Besides its role in regulating metabolic processes, the endocannabinoid system has also been shown to be involved in managing emotions, mood, and response to external stress.

Cannabis receptors are present all throughout the body. Especially high concentrations of CB1 receptors are found in key areas of the brain involved in managing stress, emotion, mood, anxiety and our response to fear. Animal-based studies have shown that by stimulating receptors in the brain, the endocannabinoid system can help reduce stress, anxiety, and fear.

A study from the 2008 European Journal of Pharmacology showed that anandamide (an endocannabinoid) helped reduce anxiety in rats. Other studies have also shown that plant-based cannabinoids can produce anxiolytic effects (Lisboa, S., F., et al., 2008).

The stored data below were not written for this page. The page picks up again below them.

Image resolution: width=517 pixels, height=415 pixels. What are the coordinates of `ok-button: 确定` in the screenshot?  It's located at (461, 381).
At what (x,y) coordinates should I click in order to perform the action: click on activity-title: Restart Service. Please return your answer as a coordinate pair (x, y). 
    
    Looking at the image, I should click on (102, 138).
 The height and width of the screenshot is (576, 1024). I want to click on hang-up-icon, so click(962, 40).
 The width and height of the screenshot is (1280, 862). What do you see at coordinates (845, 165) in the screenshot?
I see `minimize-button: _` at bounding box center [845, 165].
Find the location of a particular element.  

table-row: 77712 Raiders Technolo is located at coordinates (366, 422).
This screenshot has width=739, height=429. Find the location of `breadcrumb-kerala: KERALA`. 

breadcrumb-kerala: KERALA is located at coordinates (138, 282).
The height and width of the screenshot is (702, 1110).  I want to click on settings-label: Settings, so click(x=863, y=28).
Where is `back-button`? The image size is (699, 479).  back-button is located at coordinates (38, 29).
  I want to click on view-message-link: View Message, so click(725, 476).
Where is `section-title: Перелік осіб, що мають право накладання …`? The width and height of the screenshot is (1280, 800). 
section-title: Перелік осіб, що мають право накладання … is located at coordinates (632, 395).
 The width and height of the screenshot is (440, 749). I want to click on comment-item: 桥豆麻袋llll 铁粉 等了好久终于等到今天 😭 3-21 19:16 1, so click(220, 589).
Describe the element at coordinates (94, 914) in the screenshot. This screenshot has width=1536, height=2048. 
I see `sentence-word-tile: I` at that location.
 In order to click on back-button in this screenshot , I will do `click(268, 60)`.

Due to its involvement in managing fear and emotional responses, the endocannabinoid system has also become a possible target for treating patients suffering from depression, clinical anxiety, and even post-traumatic stress disorder.

Generalised Social Anxiety Disorder (SAD) is one of the most common anxiety conditions with impairment in social life. Cannabidiol (CBD) has shown anxiolytic effects both in humans and in animals.

In a study aimed to assess the effects of a simulation public speaking test (SPST) on treatment-naı¨ve SAD patients who received a single dose of CBD, pretreatment with CBD significantly reduced anxiety, cognitive impairment and discomfort in their speech performance, and significantly decreased alert in their anticipatory speech (Bergamaschi, M., M., et al., 2011).


Lisboa, S., F., et al. (2008). Activation of cannabinoid CB1 receptors in the dorsolateral periaqueductal gray induces anxiolytic effects in rats submitted to the Vogel conflict test. European Journal of Pharmacology, vol. 593, 73–78.



Bergamaschi, M., M., et al. (2011). Cannabidiol reduces the anxiety induced by simulated public speaking in treatment-nai¨ve social phobia patients. Neuropsychopharmacology, vol. 36, 1219–1226.